DOCUMENT SECTION:
○ ○ ○ ○ ○
BASALTIC PILLOW LAVAS AND PILLOW BRECCIAS, AND EARLY LAKE LEVEL FLUCTUATIONS IN NW TAHOE BASIN, CALIFORNIA
Near the easternmost basaltic outcrop, PLPB overlie Upper Pliocene diatomaceous lake sediments. Near the westernmost exposure, at the same basaltic outcrop dated by Dalrymple (1964) at 2.0 Ma, basaltic lapilli tuff overlies the diatomaceous lake sediments. This indicates that the initiation of basaltic volcanism in the Tahoe Basin was explosive in some areas (tuff) and passive in others (PLPB). Since tuff and pillows are at the same elevation (within 30 m), lava effusion rates may have controlled eruption characteristics, with high effusion rates forming more passive eruptions. Lava effusion rates may have also controlled the formation of pillow lava (rapid eruption) vs hyaloclastiterich pillow breccia (slower eruption), as postulated by Smith and Batiza (1989).
○ ○ ○ ○ ○
RECORD SET:
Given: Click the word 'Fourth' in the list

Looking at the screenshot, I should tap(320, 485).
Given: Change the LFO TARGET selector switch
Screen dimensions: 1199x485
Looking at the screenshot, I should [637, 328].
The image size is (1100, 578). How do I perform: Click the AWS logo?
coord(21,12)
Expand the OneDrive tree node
○ ○ ○ ○ ○
TASK INSTRUCTIONS:
a – Reproduce the passage on Tahoe Basin pillow lavas word for word, starting with "BASALTIC PILLOW LAVAS" and going on through "and Batiza (1989).".
b – Continue the passage on Tahoe Basin pillow lavas from the point where it stops.

EXERCISE RESPONSES:
a –
BASALTIC PILLOW LAVAS AND PILLOW BRECCIAS, AND EARLY LAKE LEVEL FLUCTUATIONS IN NW TAHOE BASIN, CALIFORNIA
Near the easternmost basaltic outcrop, PLPB overlie Upper Pliocene diatomaceous lake sediments. Near the westernmost exposure, at the same basaltic outcrop dated by Dalrymple (1964) at 2.0 Ma, basaltic lapilli tuff overlies the diatomaceous lake sediments. This indicates that the initiation of basaltic volcanism in the Tahoe Basin was explosive in some areas (tuff) and passive in others (PLPB). Since tuff and pillows are at the same elevation (within 30 m), lava effusion rates may have controlled eruption characteristics, with high effusion rates forming more passive eruptions. Lava effusion rates may have also controlled the formation of pillow lava (rapid eruption) vs hyaloclastiterich pillow breccia (slower eruption), as postulated by Smith and Batiza (1989).

b –
Upper Pliocene diatomaceous sediments exposed near the modern shoreline in the NW Tahoe basin contain the taxa Pliocaenicus which are indicative of eutrophic conditions and suggest that the lake at that time was shallow and subject to a high rate of influx of nutrients (Starratt, personal comm., 2005). By the time of eruption of the PLPB described here, the lake had reached at least 120 m depth (maximum thickness of pillows) in this part of the basin. This increase in depth was probably caused by the damming of the lake outlet by basalt flows (Birkeland, 1962,1963).